Swedes jailed in Ethiopia could get life: expert
TT/Rebecca Martin · 9 Sep 2011, 08:43
Published: 09 Sep 2011 08:43 GMT+02:00
- Swedes charged with terror crimes in Ethiopia (07 Sep 11)
- Jailed Swedes 'hopeful' of swift release (22 Jul 11)
- Ambassador meets detained journalists (09 Jul 11)
”Terrorism crimes can give you life imprisonment in Ethiopia and sometimes even a death sentence is issued but is very rarely carried out,” said Kjetil Tronvoll, professor at the International Law and Policy Institute in Oslo and expert on Ethiopian legislation.
Photographer Johan Persson and reporter Martin Schibbye, both freelancers, have been held in jail since they were arrested with Ogaden National Liberation Front (ONLF) rebels, who are opposed to the Ethiopian government.

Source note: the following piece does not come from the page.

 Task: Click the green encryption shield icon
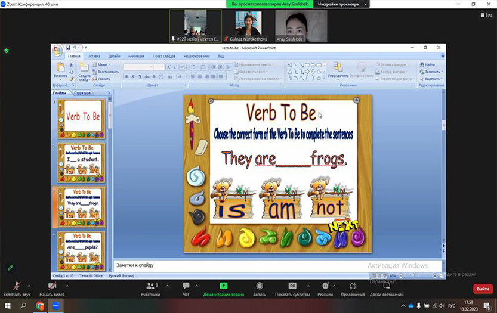[x=7, y=51]
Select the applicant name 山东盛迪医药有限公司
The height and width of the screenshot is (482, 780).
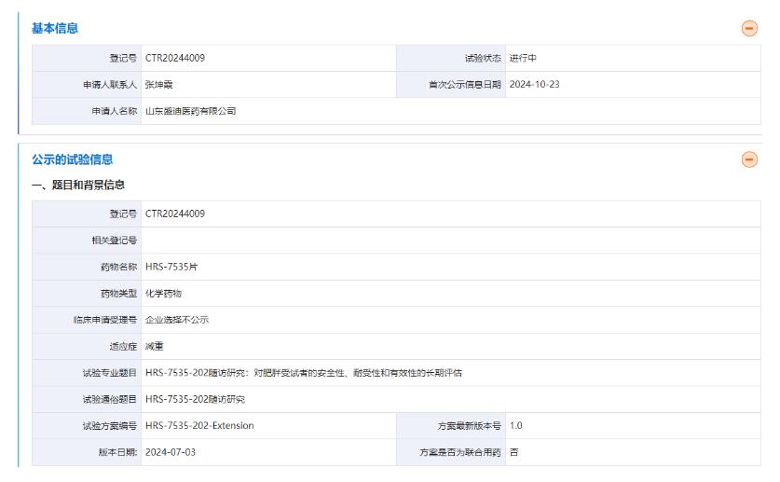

Fighting broke out between the rebels and Ethiopian troops, killing 15 and injuring six, including the journalists, who suffered gunshot wounds.
The two Swedes have been held since their arrest in the beginning of July. According to Tronvoll the situation isn't looking great for them.
That they entered the country illegally and ventured into Ogaden which is off limits was bad enough, but what is the most serious, according to Tronvoll, is that they were following the ONLF guerilla..
There is also an image of Johan Persson holding an automatic weapon.
”With the information that we have received everything points to a conviction,” said Tronvoll.
Another circumstance that makes it harder for the Swedes is that they are being charged together with two members of the guerilla, arrested at the same time.
”This ties them closer to ONLF and their activities,” Tronvoll said.
But Tronvoll thinks it is still possible that the two Swedes could be pardoned by the government.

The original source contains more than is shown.